▸ **Problem Tanımı**
Aşağıdaki veri satırlarını yeniden yazın; "midpoint" ifadesinin yerine "center point" koyun, geri kalan her şeyi olduğu gibi bırakın.

(Veri satırları)
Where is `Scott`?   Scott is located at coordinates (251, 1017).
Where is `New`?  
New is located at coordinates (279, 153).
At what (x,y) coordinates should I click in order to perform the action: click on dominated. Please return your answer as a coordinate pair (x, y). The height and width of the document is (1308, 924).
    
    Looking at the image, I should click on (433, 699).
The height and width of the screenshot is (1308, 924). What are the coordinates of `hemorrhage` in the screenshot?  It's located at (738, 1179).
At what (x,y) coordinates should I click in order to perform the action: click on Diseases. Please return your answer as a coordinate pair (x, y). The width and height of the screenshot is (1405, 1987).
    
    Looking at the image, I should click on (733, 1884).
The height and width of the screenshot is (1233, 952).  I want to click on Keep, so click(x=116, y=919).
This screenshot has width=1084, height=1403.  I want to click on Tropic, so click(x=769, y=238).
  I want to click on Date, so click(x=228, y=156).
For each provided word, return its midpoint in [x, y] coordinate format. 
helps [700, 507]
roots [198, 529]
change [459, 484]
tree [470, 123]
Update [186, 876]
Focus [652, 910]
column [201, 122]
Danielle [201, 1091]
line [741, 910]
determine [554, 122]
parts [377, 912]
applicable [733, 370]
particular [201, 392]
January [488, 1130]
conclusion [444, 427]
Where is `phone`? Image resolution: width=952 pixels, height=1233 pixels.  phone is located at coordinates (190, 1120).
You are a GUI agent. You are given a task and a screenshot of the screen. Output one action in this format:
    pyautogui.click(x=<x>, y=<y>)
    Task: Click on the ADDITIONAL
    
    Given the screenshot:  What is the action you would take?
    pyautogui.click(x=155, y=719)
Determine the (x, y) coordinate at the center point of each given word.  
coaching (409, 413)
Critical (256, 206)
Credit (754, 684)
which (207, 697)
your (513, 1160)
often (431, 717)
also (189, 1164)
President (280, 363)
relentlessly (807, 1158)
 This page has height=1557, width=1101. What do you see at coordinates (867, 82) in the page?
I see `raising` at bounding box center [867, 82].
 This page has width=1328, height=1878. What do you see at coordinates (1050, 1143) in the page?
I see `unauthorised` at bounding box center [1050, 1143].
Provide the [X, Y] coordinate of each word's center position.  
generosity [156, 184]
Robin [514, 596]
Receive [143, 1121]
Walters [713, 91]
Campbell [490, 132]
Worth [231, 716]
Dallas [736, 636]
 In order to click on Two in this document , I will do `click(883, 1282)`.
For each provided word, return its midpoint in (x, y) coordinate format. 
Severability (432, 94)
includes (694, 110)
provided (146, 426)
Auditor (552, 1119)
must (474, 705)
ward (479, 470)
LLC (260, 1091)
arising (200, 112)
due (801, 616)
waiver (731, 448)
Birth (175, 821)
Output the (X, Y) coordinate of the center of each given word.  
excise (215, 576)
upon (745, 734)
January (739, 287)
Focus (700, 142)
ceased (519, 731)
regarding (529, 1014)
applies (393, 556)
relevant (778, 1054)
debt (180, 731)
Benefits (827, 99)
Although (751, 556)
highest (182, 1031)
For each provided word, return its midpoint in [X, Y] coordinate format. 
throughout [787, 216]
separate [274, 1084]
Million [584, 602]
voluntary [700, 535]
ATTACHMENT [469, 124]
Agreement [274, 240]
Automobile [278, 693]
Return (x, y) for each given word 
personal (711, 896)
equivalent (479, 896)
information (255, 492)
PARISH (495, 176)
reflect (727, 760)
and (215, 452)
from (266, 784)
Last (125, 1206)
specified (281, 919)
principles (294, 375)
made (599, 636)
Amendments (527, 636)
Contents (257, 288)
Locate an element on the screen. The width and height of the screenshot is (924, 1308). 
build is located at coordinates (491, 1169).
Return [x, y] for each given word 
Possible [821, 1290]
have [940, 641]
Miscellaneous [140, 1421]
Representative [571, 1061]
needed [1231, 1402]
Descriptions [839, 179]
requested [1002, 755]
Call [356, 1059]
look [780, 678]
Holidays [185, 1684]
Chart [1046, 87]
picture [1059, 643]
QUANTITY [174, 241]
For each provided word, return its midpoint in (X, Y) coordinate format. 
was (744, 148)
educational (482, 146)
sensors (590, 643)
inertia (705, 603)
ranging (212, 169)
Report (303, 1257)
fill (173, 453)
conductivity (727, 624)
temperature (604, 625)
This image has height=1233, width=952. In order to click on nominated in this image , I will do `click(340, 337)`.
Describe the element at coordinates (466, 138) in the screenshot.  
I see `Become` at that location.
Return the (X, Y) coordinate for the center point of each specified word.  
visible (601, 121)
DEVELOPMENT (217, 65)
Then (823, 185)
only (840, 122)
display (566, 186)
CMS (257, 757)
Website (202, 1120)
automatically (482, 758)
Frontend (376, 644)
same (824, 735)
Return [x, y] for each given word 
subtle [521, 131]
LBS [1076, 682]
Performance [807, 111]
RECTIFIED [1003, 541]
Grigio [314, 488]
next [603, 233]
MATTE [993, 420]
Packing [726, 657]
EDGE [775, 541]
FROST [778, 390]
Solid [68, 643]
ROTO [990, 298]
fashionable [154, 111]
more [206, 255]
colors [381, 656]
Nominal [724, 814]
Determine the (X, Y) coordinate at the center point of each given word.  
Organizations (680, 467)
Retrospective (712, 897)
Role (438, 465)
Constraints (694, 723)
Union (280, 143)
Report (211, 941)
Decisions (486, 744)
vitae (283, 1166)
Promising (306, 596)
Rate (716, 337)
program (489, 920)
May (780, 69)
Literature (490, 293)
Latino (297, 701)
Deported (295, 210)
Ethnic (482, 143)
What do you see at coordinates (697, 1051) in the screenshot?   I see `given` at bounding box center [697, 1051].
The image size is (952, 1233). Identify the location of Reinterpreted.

▸ **Yanıt Olarak**
Where is `Scott`?   Scott is located at coordinates (251, 1017).
Where is `New`?  
New is located at coordinates (279, 153).
At what (x,y) coordinates should I click in order to perform the action: click on dominated. Please return your answer as a coordinate pair (x, y). The height and width of the document is (1308, 924).
    
    Looking at the image, I should click on (433, 699).
The height and width of the screenshot is (1308, 924). What are the coordinates of `hemorrhage` in the screenshot?  It's located at (738, 1179).
At what (x,y) coordinates should I click in order to perform the action: click on Diseases. Please return your answer as a coordinate pair (x, y). The width and height of the screenshot is (1405, 1987).
    
    Looking at the image, I should click on (733, 1884).
The height and width of the screenshot is (1233, 952).  I want to click on Keep, so click(x=116, y=919).
This screenshot has width=1084, height=1403.  I want to click on Tropic, so click(x=769, y=238).
  I want to click on Date, so click(x=228, y=156).
For each provided word, return its center point in [x, y] coordinate format. 
helps [700, 507]
roots [198, 529]
change [459, 484]
tree [470, 123]
Update [186, 876]
Focus [652, 910]
column [201, 122]
Danielle [201, 1091]
line [741, 910]
determine [554, 122]
parts [377, 912]
applicable [733, 370]
particular [201, 392]
January [488, 1130]
conclusion [444, 427]
Where is `phone`? Image resolution: width=952 pixels, height=1233 pixels.  phone is located at coordinates (190, 1120).
You are a GUI agent. You are given a task and a screenshot of the screen. Output one action in this format:
    pyautogui.click(x=<x>, y=<y>)
    Task: Click on the ADDITIONAL
    
    Given the screenshot:  What is the action you would take?
    pyautogui.click(x=155, y=719)
Determine the (x, y) coordinate at the center point of each given word.  
coaching (409, 413)
Critical (256, 206)
Credit (754, 684)
which (207, 697)
your (513, 1160)
often (431, 717)
also (189, 1164)
President (280, 363)
relentlessly (807, 1158)
 This page has height=1557, width=1101. What do you see at coordinates (867, 82) in the page?
I see `raising` at bounding box center [867, 82].
 This page has width=1328, height=1878. What do you see at coordinates (1050, 1143) in the page?
I see `unauthorised` at bounding box center [1050, 1143].
Provide the [X, Y] coordinate of each word's center position.  
generosity [156, 184]
Robin [514, 596]
Receive [143, 1121]
Walters [713, 91]
Campbell [490, 132]
Worth [231, 716]
Dallas [736, 636]
 In order to click on Two in this document , I will do `click(883, 1282)`.
For each provided word, return its center point in (x, y) coordinate format. 
Severability (432, 94)
includes (694, 110)
provided (146, 426)
Auditor (552, 1119)
must (474, 705)
ward (479, 470)
LLC (260, 1091)
arising (200, 112)
due (801, 616)
waiver (731, 448)
Birth (175, 821)
Output the (X, Y) coordinate of the center of each given word.  
excise (215, 576)
upon (745, 734)
January (739, 287)
Focus (700, 142)
ceased (519, 731)
regarding (529, 1014)
applies (393, 556)
relevant (778, 1054)
debt (180, 731)
Benefits (827, 99)
Although (751, 556)
highest (182, 1031)
For each provided word, return its center point in [X, Y] coordinate format. 
throughout [787, 216]
separate [274, 1084]
Million [584, 602]
voluntary [700, 535]
ATTACHMENT [469, 124]
Agreement [274, 240]
Automobile [278, 693]
Return (x, y) for each given word 
personal (711, 896)
equivalent (479, 896)
information (255, 492)
PARISH (495, 176)
reflect (727, 760)
and (215, 452)
from (266, 784)
Last (125, 1206)
specified (281, 919)
principles (294, 375)
made (599, 636)
Amendments (527, 636)
Contents (257, 288)
Locate an element on the screen. The width and height of the screenshot is (924, 1308). 
build is located at coordinates (491, 1169).
Return [x, y] for each given word 
Possible [821, 1290]
have [940, 641]
Miscellaneous [140, 1421]
Representative [571, 1061]
needed [1231, 1402]
Descriptions [839, 179]
requested [1002, 755]
Call [356, 1059]
look [780, 678]
Holidays [185, 1684]
Chart [1046, 87]
picture [1059, 643]
QUANTITY [174, 241]
For each provided word, return its center point in (X, Y) coordinate format. 
was (744, 148)
educational (482, 146)
sensors (590, 643)
inertia (705, 603)
ranging (212, 169)
Report (303, 1257)
fill (173, 453)
conductivity (727, 624)
temperature (604, 625)
This image has height=1233, width=952. In order to click on nominated in this image , I will do `click(340, 337)`.
Describe the element at coordinates (466, 138) in the screenshot.  
I see `Become` at that location.
Return the (X, Y) coordinate for the center point of each specified word.  
visible (601, 121)
DEVELOPMENT (217, 65)
Then (823, 185)
only (840, 122)
display (566, 186)
CMS (257, 757)
Website (202, 1120)
automatically (482, 758)
Frontend (376, 644)
same (824, 735)
Return [x, y] for each given word 
subtle [521, 131]
LBS [1076, 682]
Performance [807, 111]
RECTIFIED [1003, 541]
Grigio [314, 488]
next [603, 233]
MATTE [993, 420]
Packing [726, 657]
EDGE [775, 541]
FROST [778, 390]
Solid [68, 643]
ROTO [990, 298]
fashionable [154, 111]
more [206, 255]
colors [381, 656]
Nominal [724, 814]
Determine the (X, Y) coordinate at the center point of each given word.  
Organizations (680, 467)
Retrospective (712, 897)
Role (438, 465)
Constraints (694, 723)
Union (280, 143)
Report (211, 941)
Decisions (486, 744)
vitae (283, 1166)
Promising (306, 596)
Rate (716, 337)
program (489, 920)
May (780, 69)
Literature (490, 293)
Latino (297, 701)
Deported (295, 210)
Ethnic (482, 143)
What do you see at coordinates (697, 1051) in the screenshot?   I see `given` at bounding box center [697, 1051].
The image size is (952, 1233). Identify the location of Reinterpreted.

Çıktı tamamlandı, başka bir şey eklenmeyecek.